Design of Digital FIR Filter Based on MCMAT for 12 bit ALU using DADDA & WALLACE Tree Multiplier

Jami Venkata Suman¹, D. G. Jignash² and B. I. Neelgar³

¹Assistant Professor, Department of ECE, GMR Institute of Technology, Rajam, India, Mobile: +91-9985571930, Email: venkatasuman.j@gmrit.org.
²PG Student, Department of ECE, GMR Institute of Technology, Rajam, India, jigu.gunavanth@gmail.com.
³Professor & HOD, Department of ECE, GMR Institute of Technology, Rajam, India, hod_ece@gmrit.org.

Abstract

Over a period of time, there are different types of multipliers used to minimize cost of constructive parameters in digital FIR filter design in different forms. In these multipliers truncated multiplier design play’s an essential role. Due to multiple adders and delay elements the circuit in transpose form occupies more area and consumes power. In the proposed method effectiveness in different parameters are achieved with low cost, high speed and effective results are done by faithfully rounded truncated multipliers with operations of carry save adder. Direct form of FIR filter utilizes based on MCMAT for multiplication and accumulation operations; it will reduce the area by decreasing the number of different components like structural adders and registers. By using MCMAT operation in the digital FIR filters, optimal results can be obtained in terms of power and area specifications. The proposed 12 bit Arithmetic and Logic Unit is designed along with MCMAT based digital FIR filter for reducing area and increasing speed in real time applications.

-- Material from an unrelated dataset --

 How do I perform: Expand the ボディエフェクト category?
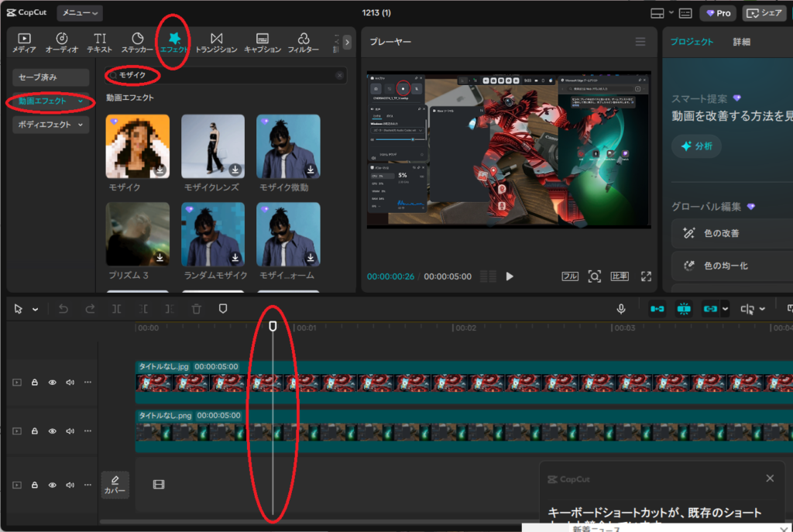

Keywords: Finite Impulse Response Filter, multiple constant multipliers/accumulators with faithfully rounded truncation (MCMAT), TRUNCATED multiplier, WALLACE Tree multiplier, DADDA multiplier

1. Introduction

In field of electronic industry, digital filters are used extensively. Noise range can be gradually increases by using analog filters. Better noise performance can be obtained by using digital filters compared to analog filters. The proposed design includes optimization of bit width and hardware resources without any impact on frequency response and output signal [2]. Three basic mathematical operations such as Addition (or) subtraction, Multiplication, delaying digital signal for one or more sample periods that are used in digital filter are shown in Figure 1.1. By using mathematical operations, behavior of the filter can be described. Coefficients are multiplied by fixed-point constants using additions, subtractions and shifts in a multiplier block [5].
In VLSI Signal Processing, two types of digital filters widely used, one is FIR (Finite Impulse Response) and other is IIR (Infinite Impulse Response). FIR indicates that impulse is finite. In this filter phase is kept linear in order to avoid noise distortions and no feedback is used. As compared to IIR, FIR is very simple to design. Such type of FIR filters are used in DSP processors for high speed. In Digital Signal Processing Multiplication and addition requires a lot of time. High speed addition is done by parallel prefix adder and better version of truncated multiplier with fewer components [4]. For limited calculations IIR is used because all output is found separately, even though there is need to provide feedback. Digital Signal Processing, FIR filters define less number of bits which is designed by using finite-precision. If IIR filter uses feedback problem will raise. In FIR filter limited bits are efficient, which there is no feedback. Using fractional arithmetic can implement FIR filters. FIR filters require more co-efficient than IIR filter in order to implement same frequency response, therefore needing more memory and hardware resources to carry out mathematical operations [1]. The proposed FIR filter design can have less number of coefficients.

2. Multipliers

Now a day’s fast co-processor, digital signal processing chips and graphics processors has created to satisfy customer for high speed and area efficient multipliers. Current design ranges from small, low-performance shift and ADD multipliers to large high-performance array of multipliers. Higher performance is gained by Tree structures than linear arrays, but tree interconnection is more complex, less regular. In digital signal processors and microprocessors multiplier is one of the key hardware blocks in most of digital and high performance systems. Main motivation behind this paper is to offer high speed and lower power consumption without increase in silicon area.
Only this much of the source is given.